**Exercise requirements**: Write out everything from the start of the records down to and including the line containing "School service (64, 1620)" as a numbered list, leaving out any blank lines.

**Raw data**:
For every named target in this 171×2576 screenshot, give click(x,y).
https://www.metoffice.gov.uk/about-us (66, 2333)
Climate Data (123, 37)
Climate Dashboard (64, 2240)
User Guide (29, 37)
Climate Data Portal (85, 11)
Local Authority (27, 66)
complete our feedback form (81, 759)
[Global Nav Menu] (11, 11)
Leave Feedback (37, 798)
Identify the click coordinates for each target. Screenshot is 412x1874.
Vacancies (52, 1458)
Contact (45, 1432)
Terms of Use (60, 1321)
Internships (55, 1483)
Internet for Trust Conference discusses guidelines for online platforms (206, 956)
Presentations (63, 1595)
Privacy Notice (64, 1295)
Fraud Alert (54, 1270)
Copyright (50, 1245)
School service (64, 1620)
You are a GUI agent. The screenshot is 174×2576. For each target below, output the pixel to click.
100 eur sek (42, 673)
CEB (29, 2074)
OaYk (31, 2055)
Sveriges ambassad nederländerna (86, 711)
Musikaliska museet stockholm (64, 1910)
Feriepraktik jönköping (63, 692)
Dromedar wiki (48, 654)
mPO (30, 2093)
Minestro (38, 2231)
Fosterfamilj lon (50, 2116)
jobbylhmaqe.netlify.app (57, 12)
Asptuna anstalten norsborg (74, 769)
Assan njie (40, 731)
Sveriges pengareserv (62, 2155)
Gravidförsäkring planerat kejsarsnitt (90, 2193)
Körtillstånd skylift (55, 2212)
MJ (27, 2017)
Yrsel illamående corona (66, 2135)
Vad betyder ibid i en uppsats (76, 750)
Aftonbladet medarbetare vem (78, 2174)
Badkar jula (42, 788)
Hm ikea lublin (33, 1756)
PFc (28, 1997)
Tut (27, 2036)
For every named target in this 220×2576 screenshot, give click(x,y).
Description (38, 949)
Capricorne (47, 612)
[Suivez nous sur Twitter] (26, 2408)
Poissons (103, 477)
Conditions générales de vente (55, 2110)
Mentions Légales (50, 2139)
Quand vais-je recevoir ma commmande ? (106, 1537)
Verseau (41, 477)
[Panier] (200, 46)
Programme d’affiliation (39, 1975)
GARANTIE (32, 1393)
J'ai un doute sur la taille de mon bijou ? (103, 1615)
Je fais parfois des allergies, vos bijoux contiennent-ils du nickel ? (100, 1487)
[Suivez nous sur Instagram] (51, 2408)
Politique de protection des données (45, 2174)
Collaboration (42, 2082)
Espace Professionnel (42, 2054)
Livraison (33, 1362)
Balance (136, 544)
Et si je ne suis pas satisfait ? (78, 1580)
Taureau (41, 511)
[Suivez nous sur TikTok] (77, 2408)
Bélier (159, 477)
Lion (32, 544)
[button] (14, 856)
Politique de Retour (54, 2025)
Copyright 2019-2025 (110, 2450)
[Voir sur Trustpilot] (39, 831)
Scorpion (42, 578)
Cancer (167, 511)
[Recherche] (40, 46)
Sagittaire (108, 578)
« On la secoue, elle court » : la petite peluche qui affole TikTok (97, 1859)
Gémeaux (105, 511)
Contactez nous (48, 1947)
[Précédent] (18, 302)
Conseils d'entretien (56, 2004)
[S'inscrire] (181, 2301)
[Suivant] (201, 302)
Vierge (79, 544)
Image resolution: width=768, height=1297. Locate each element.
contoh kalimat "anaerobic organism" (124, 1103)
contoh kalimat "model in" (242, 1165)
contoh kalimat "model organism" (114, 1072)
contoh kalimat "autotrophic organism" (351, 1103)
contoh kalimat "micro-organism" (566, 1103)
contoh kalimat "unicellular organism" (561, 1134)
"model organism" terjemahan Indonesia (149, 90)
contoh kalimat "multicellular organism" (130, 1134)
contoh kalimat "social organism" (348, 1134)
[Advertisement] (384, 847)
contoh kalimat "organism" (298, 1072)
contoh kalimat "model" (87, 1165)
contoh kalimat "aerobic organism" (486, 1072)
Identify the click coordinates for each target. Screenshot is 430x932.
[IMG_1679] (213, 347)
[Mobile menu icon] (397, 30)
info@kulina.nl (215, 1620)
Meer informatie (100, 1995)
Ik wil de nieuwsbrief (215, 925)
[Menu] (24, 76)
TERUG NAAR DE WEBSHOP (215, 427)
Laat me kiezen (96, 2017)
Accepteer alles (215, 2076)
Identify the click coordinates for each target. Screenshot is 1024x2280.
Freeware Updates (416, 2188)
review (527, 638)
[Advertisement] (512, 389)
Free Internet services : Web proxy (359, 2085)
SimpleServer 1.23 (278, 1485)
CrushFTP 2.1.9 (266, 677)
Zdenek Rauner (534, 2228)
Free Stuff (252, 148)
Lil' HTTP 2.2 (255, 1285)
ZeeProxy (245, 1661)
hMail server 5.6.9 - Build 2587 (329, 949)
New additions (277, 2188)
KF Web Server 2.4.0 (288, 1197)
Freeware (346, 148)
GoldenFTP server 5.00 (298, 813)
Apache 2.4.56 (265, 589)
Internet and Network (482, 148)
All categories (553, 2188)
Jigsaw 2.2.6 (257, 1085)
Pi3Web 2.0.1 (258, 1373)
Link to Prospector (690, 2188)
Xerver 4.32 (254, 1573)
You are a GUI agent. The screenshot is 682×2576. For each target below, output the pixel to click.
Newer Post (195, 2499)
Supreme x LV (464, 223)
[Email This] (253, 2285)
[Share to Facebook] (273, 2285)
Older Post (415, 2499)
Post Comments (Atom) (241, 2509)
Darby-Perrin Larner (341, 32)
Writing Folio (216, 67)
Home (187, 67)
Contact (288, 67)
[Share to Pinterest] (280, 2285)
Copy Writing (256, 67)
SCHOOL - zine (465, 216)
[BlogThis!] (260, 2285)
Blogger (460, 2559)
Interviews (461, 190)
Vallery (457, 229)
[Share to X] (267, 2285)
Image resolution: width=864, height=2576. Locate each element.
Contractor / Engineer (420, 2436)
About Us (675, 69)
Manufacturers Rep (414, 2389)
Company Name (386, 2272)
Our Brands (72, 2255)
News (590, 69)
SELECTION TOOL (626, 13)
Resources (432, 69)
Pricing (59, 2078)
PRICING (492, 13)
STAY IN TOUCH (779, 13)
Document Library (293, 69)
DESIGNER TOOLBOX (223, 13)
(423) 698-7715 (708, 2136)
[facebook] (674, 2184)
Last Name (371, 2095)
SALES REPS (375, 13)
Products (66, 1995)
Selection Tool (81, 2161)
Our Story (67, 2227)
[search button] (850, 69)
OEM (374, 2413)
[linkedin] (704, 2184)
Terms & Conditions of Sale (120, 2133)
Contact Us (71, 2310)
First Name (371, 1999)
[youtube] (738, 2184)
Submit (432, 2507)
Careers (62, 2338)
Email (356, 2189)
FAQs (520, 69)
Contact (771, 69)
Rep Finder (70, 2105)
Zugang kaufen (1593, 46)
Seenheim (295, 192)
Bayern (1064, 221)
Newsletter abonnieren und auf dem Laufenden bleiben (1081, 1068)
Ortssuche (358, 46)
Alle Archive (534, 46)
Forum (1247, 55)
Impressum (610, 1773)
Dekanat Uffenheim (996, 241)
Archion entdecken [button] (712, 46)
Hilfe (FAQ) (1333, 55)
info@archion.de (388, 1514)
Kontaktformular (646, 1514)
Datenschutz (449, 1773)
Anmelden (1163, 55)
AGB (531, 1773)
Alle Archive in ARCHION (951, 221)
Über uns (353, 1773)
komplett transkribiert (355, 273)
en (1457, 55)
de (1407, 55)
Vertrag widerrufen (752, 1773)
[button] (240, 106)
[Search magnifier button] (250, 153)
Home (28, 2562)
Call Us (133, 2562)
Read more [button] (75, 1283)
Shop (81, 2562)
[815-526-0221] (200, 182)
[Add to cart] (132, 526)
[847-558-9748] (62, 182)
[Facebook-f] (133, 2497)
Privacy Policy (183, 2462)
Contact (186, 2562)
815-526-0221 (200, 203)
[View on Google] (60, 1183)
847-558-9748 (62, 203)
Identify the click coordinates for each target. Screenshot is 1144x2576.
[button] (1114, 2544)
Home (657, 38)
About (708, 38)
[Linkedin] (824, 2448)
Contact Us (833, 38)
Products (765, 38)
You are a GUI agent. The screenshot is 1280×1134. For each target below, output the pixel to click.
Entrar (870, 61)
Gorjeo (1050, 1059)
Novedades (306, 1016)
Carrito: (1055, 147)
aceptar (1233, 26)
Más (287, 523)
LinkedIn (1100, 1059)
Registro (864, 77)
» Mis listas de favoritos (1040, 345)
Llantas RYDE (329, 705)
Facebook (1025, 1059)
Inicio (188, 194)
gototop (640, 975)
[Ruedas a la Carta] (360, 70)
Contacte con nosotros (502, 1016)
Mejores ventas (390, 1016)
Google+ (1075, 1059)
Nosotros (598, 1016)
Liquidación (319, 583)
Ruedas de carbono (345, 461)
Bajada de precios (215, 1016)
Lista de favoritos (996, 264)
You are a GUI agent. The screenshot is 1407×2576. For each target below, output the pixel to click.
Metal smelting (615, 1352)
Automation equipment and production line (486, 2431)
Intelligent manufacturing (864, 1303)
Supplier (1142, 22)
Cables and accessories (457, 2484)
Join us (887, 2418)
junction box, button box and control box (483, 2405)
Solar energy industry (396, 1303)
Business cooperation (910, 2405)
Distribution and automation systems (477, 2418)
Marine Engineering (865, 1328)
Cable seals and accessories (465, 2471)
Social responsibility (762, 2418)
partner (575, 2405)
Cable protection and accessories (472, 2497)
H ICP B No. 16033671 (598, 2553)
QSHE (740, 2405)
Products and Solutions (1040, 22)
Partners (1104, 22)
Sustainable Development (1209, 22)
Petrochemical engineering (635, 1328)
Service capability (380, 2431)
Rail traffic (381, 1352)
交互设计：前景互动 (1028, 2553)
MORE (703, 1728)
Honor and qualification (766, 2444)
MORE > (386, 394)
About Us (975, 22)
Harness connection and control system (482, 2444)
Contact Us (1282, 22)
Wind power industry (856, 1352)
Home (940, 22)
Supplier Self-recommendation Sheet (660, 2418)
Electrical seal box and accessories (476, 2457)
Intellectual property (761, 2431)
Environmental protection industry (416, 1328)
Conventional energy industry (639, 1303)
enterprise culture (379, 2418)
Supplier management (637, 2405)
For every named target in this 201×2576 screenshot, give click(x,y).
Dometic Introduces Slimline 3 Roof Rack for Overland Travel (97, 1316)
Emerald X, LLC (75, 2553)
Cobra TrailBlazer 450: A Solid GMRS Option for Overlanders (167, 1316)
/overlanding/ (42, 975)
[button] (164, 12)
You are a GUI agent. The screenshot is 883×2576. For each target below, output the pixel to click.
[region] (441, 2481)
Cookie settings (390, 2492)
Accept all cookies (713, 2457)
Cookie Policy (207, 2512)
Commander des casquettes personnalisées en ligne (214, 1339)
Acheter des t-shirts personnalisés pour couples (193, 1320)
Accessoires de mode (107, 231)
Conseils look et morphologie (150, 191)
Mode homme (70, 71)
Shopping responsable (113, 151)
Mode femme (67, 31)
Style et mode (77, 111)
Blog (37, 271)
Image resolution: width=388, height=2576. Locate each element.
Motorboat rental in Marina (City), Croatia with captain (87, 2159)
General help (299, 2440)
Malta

**Task result**:
1. For every named target in this 171×2576 screenshot, give click(x,y).
2. https://www.metoffice.gov.uk/about-us (66, 2333)
3. Climate Data (123, 37)
4. Climate Dashboard (64, 2240)
5. User Guide (29, 37)
6. Climate Data Portal (85, 11)
7. Local Authority (27, 66)
8. complete our feedback form (81, 759)
9. [Global Nav Menu] (11, 11)
10. Leave Feedback (37, 798)
11. Identify the click coordinates for each target. Screenshot is 412x1874.
12. Vacancies (52, 1458)
13. Contact (45, 1432)
14. Terms of Use (60, 1321)
15. Internships (55, 1483)
16. Internet for Trust Conference discusses guidelines for online platforms (206, 956)
17. Presentations (63, 1595)
18. Privacy Notice (64, 1295)
19. Fraud Alert (54, 1270)
20. Copyright (50, 1245)
21. School service (64, 1620)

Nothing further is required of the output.